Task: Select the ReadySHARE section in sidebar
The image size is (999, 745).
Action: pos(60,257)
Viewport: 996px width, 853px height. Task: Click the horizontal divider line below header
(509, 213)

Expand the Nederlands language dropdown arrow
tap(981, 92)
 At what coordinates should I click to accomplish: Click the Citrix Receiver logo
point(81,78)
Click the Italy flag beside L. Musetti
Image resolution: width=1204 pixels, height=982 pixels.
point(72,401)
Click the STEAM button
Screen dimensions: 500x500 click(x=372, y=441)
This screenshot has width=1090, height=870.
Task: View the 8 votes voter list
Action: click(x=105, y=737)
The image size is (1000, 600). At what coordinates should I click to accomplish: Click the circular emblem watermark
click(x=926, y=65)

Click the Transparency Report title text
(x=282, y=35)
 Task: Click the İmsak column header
═══
__Instructions to follow__
Copy out the data above, word for word.

__Your solution__
Task: Select the ReadySHARE section in sidebar
The image size is (999, 745).
Action: pos(60,257)
Viewport: 996px width, 853px height. Task: Click the horizontal divider line below header
(509, 213)

Expand the Nederlands language dropdown arrow
tap(981, 92)
 At what coordinates should I click to accomplish: Click the Citrix Receiver logo
point(81,78)
Click the Italy flag beside L. Musetti
Image resolution: width=1204 pixels, height=982 pixels.
point(72,401)
Click the STEAM button
Screen dimensions: 500x500 click(x=372, y=441)
This screenshot has width=1090, height=870.
Task: View the 8 votes voter list
Action: click(x=105, y=737)
The image size is (1000, 600). At what coordinates should I click to accomplish: Click the circular emblem watermark
click(x=926, y=65)

Click the Transparency Report title text
(x=282, y=35)
 Task: Click the İmsak column header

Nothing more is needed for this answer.